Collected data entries
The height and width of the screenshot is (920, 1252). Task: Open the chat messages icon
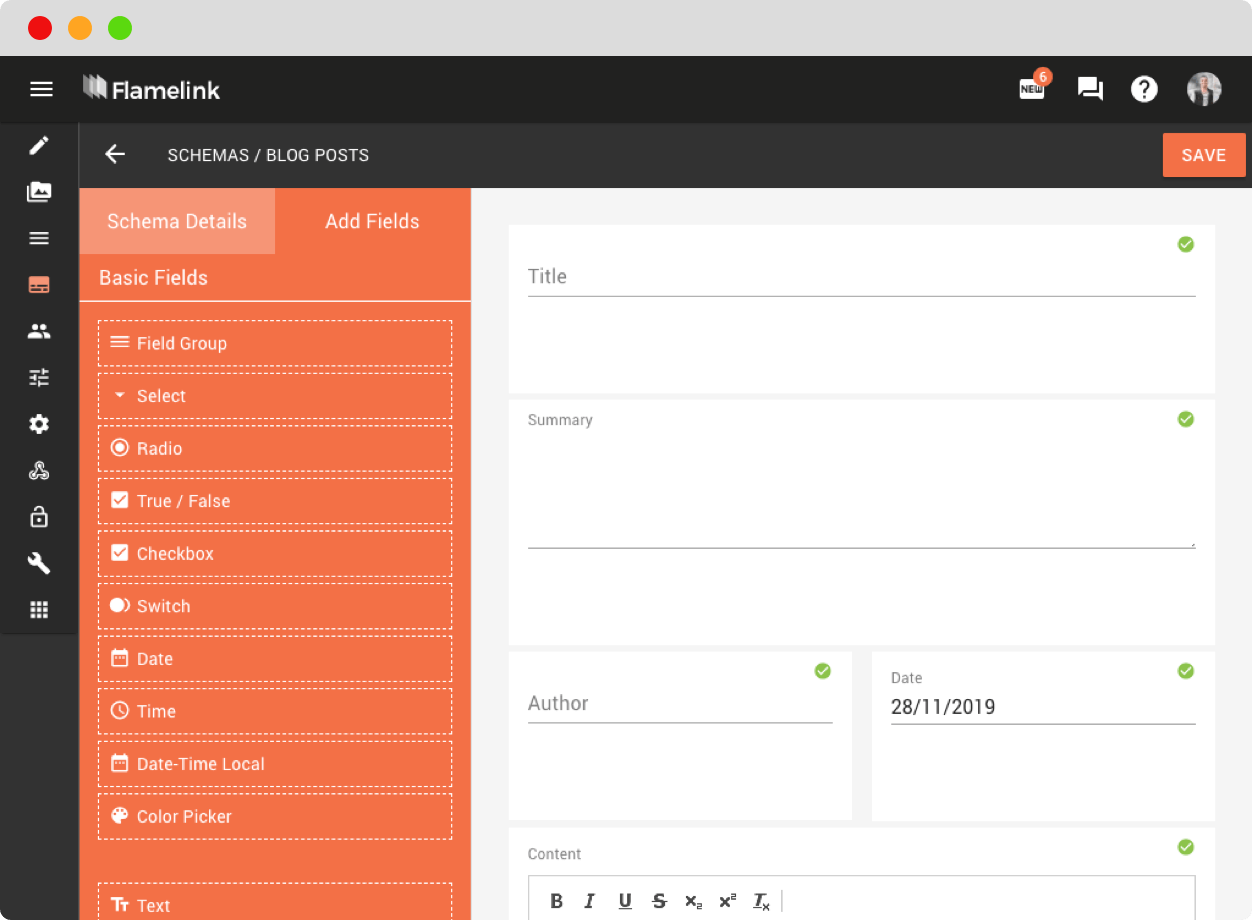(x=1089, y=89)

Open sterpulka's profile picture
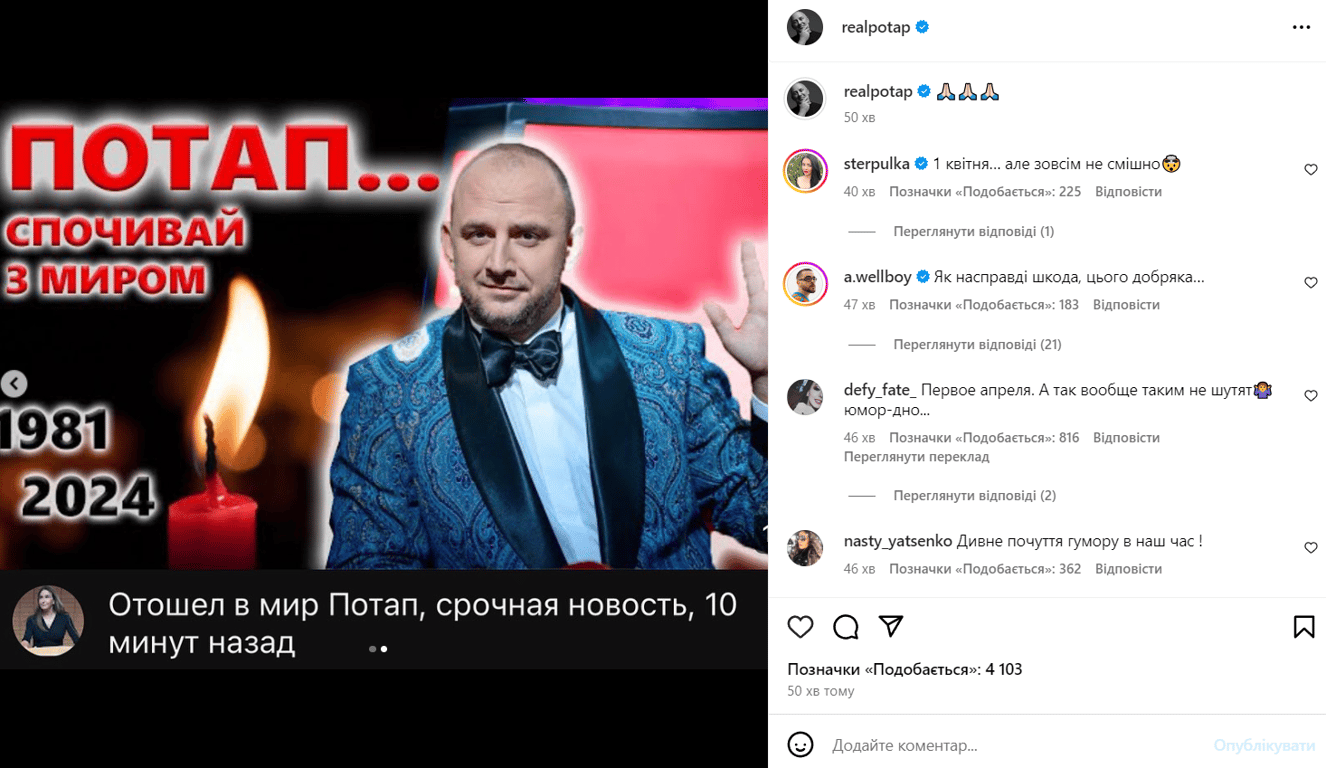click(805, 172)
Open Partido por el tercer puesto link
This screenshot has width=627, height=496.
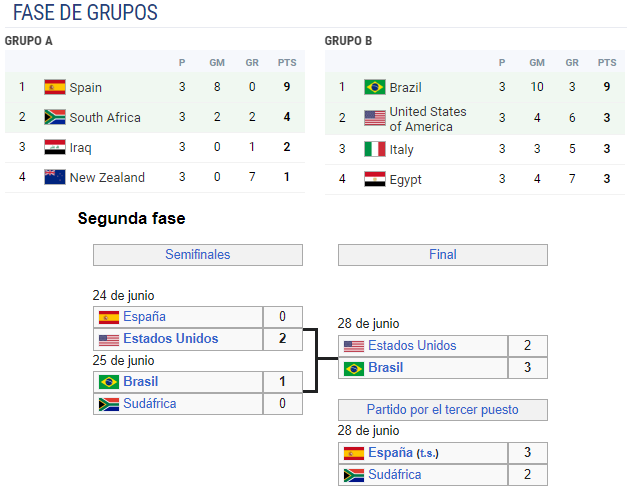point(443,410)
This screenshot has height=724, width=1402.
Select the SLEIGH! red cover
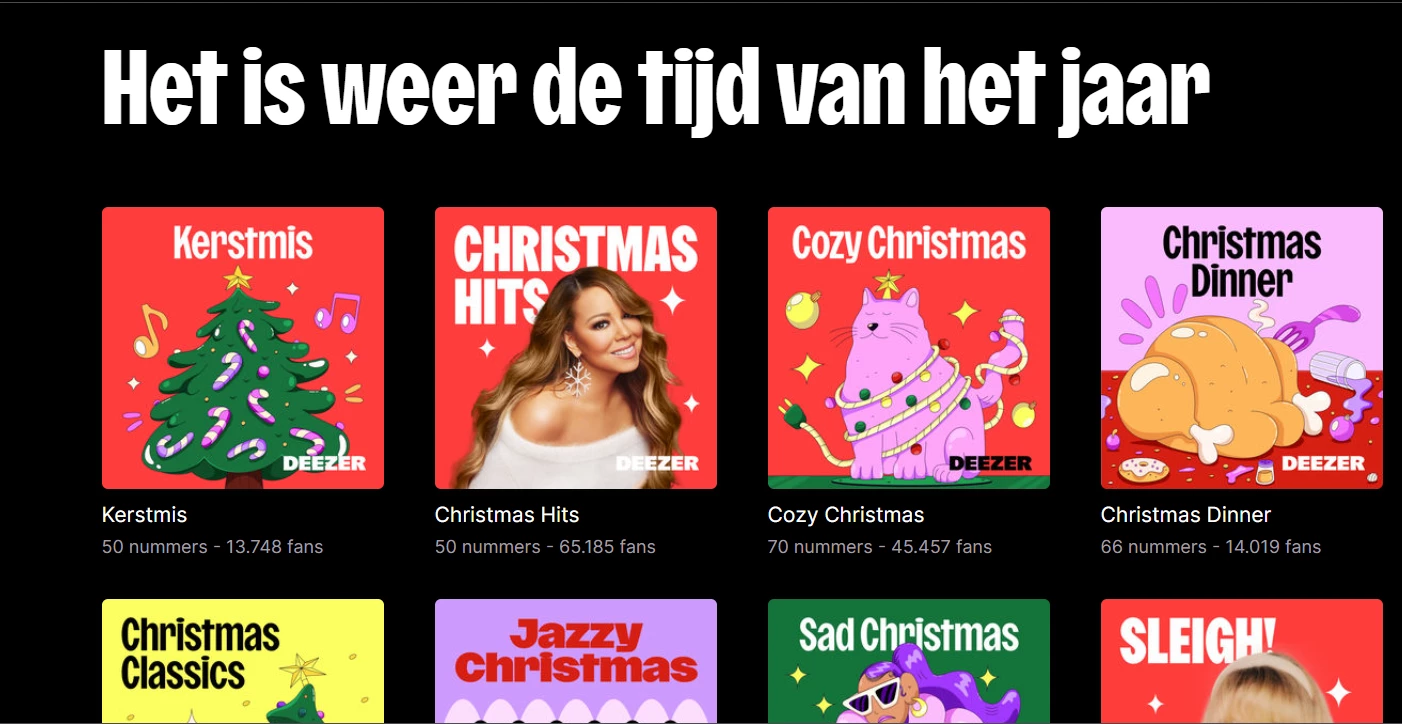(1242, 661)
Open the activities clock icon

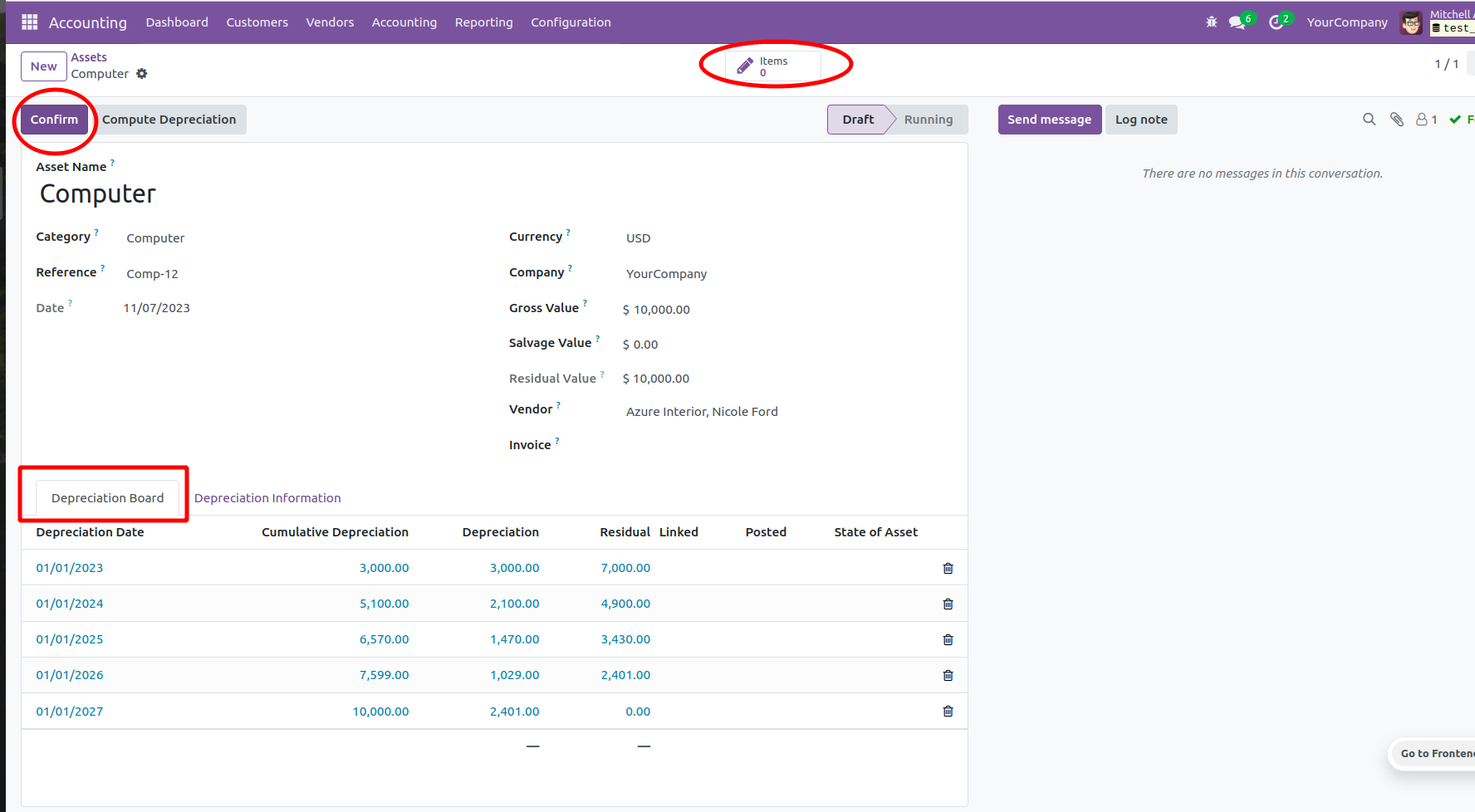[x=1277, y=22]
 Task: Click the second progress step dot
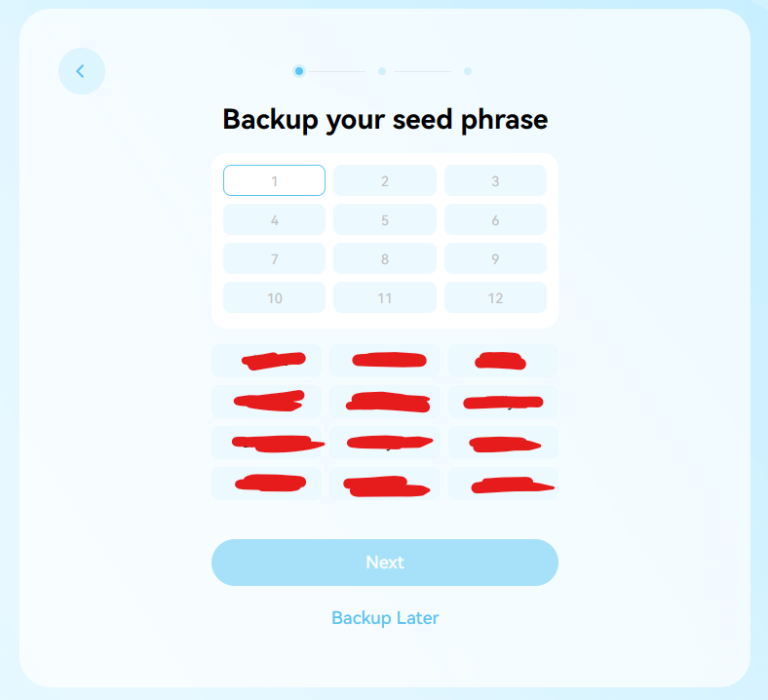pyautogui.click(x=382, y=71)
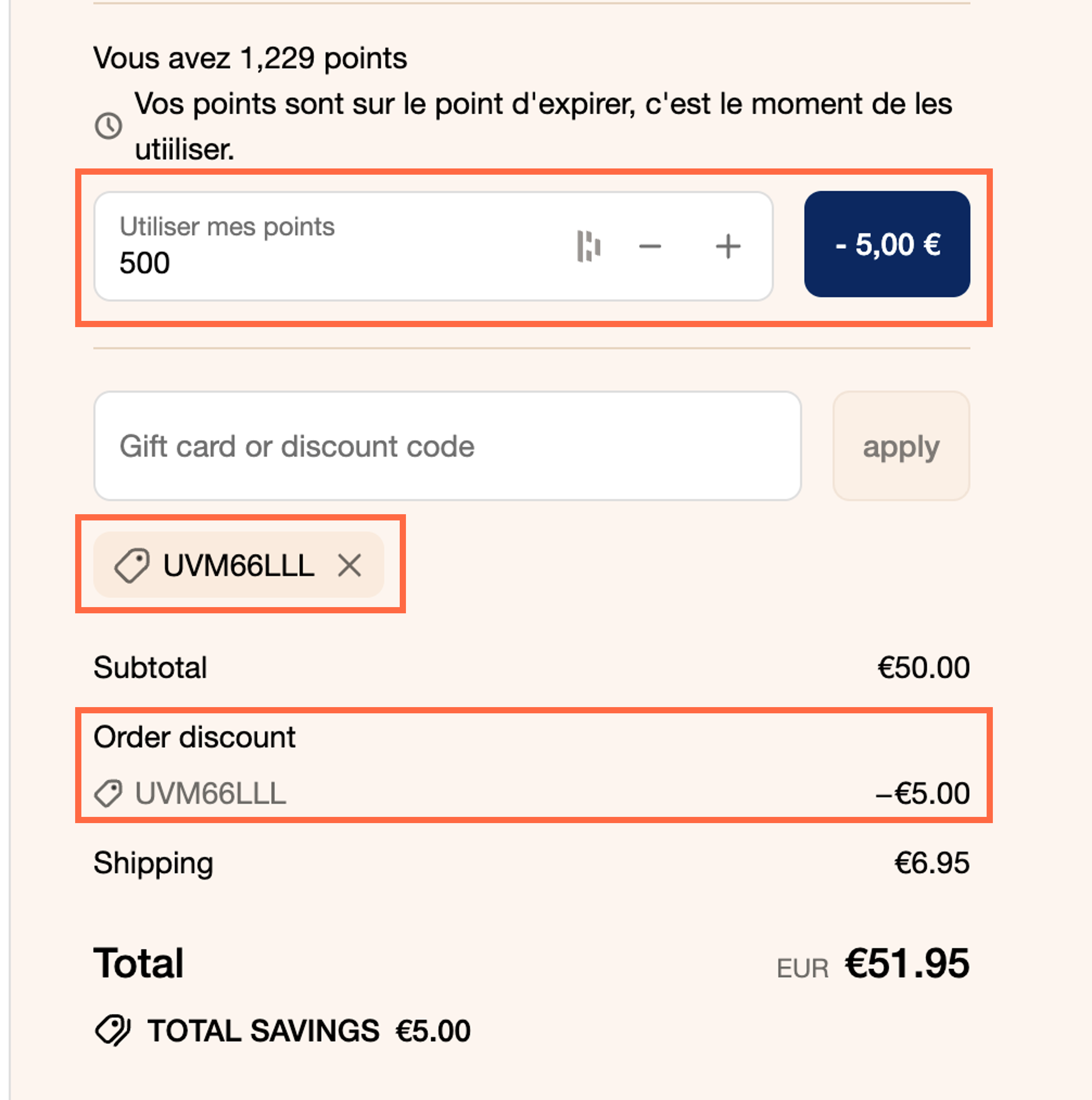The height and width of the screenshot is (1100, 1092).
Task: Click the clock icon beside expiry notice
Action: 108,126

• _What is expected_
Set down the lines from the one containing "Open sterpulka's profile picture" through the last line of the records above, both included, exactly as they appear and with no other text. Pictures should not be set down.

• _Exercise solution_
Open sterpulka's profile picture
click(805, 172)
Open Partido por el tercer puesto link
This screenshot has width=627, height=496.
point(443,410)
This screenshot has height=724, width=1402.
Select the SLEIGH! red cover
(1242, 661)
Open the activities clock icon

[x=1277, y=22]
 Task: Click the second progress step dot
pyautogui.click(x=382, y=71)
The height and width of the screenshot is (1100, 1092).
Task: Click the clock icon beside expiry notice
Action: 108,126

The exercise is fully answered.